DC’s P3 Office Hits the Ground Running

November 4, 2016

In a continuation of one of the latest trends in transportation, D.C. public agencies that are interested in working with the private sector now have a dedicated, full-time office to help navigate the process – D.C.’s Office of Public-Private Partnerships (OP3).

D.C. Mayor Muriel Bowser first introduced legislation in 2014 (while she was on the city council) that eventually went on to create the OP3 in November of 2015. The office’s main mission is to build collaborations between the private sector and D.C. government. In turn, these groups will complete major infrastructure projects and other programs through long-term, performance-based partnerships.

Just last week, Mayor Bowser and OP3 hosted DC Builds!, a forum that brought together public officials, potential partners, policy experts (including Eno President and CEO, Robert Puentes), and residents to discuss the state of the District’s infrastructure. While the forum focused mainly on social infrastructure rather than transportation, it allowed attendees to meet OP3 and other key agencies; learn about the P3 model and procurement processes; and discover what initial projects the District intends to procure.

The Eno Center for Transportation is paying particular attention to D.C.’s new OP3 office.

In 2012, Eno organized a Working Group, under the direction of former Secretaries of Transportation Mary Peters and Norm Mineta, made up of leading P3 experts from the private, public, and non-profit sectors. The group studied successful and less successful P3 experiences in the U.S. to understand existing barriers and how to overcome them. Through this work, Eno uncovered keys to successful public private partnerships, and published the findings in the report, Partnership Financing: Improving Transportation Infrastructure Through Public Private Partnerships.

When executed well, P3 projects allow both sides of the partnership to benefit. The public gets a transportation facility built, operated, and maintained to contractually defined standards by a private firm or consortium, often earlier than scheduled. The private partner shares the risk associated with a large public infrastructure project, and costs can be reduced through innovative private sector solutions. When the project is complete, the private sector maintains ownership of the asset but also manages the operation and maintenance through the life of the contract. When the contract ends, the project is handed back to the sponsoring public organization in good condition.

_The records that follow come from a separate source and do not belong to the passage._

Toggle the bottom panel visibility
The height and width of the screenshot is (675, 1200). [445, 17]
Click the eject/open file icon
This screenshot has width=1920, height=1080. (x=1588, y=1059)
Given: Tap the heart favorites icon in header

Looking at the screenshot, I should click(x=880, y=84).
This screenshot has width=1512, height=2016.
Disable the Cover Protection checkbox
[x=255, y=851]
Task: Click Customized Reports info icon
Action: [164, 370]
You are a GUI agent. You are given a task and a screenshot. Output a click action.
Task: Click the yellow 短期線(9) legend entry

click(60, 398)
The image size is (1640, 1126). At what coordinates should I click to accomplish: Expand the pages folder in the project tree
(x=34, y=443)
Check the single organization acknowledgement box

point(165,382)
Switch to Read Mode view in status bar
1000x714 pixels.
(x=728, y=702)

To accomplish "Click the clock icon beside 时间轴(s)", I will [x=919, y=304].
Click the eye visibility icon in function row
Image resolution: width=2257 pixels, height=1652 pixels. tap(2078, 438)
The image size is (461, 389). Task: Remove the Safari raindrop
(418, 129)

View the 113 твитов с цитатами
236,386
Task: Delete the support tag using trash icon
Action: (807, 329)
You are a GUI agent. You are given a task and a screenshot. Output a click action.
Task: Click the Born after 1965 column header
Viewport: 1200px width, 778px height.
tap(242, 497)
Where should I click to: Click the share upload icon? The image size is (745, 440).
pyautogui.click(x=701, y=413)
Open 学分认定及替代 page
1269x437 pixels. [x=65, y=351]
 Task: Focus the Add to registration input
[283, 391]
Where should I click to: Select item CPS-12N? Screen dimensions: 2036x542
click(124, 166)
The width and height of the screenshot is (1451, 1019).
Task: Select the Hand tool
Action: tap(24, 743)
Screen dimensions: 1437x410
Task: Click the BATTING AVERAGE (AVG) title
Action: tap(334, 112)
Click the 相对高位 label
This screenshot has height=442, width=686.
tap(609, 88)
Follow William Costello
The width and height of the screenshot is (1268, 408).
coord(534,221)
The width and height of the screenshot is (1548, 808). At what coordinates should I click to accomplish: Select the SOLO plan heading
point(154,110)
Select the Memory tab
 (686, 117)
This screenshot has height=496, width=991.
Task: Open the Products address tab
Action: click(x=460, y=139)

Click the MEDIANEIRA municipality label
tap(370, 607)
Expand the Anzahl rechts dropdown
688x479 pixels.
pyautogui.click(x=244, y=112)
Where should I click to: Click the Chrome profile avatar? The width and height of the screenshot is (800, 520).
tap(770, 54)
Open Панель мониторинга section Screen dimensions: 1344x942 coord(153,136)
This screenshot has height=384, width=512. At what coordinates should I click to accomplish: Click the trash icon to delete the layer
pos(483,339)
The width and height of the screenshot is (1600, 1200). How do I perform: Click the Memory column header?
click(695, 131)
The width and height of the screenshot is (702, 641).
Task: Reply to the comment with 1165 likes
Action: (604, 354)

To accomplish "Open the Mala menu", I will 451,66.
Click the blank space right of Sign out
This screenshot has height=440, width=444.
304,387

To help states and localities tackle the challenge of P3s, in July of 2015 Eno granted P3 Technical Assistance Awards to three localities across the country – Broward County, Florida; the MTC in San Francisco; and the D.C. Mayor’s Office. The program – funded by the Surdna Foundation – was intended for state and local governments that had the necessary interest and regulatory environment to pursue P3s, but did not have the experience within their transportation agency. The program included a one-day summit designed to assist public agencies in better understanding the P3 development process and to build technical capacity among agencies’ professional staff.

D.C’s own P3 summit took place on December 9, 2015 – just one month after the city created OP3. The invitation-only event included professionals from various departments within the Mayor’s Office and District Department of Transportation. The discussion at the summit revolved around proper internal processes for P3 offices and how to protect the public interest and hold private sector companies accountable for the work they are undertaking. (Ed. Note: A full summary of the event can be found here)

While the office is young, it is already making exciting strides. At the DC Builds! Symposium, the OP3 and the District released a pipeline of initial projects that will be procured and announced on November 28 of this year. This marks the launch of a 30-day period during which unsolicited proposals for social infrastructure projects will be accepted. Those interested can learn more about the project pipeline here: op3.dc.gov/pipeline

As P3 projects continue to gain popularity, Eno will remain a part of the dialogue to help states and local governments thoughtfully navigate the complex world of P3s.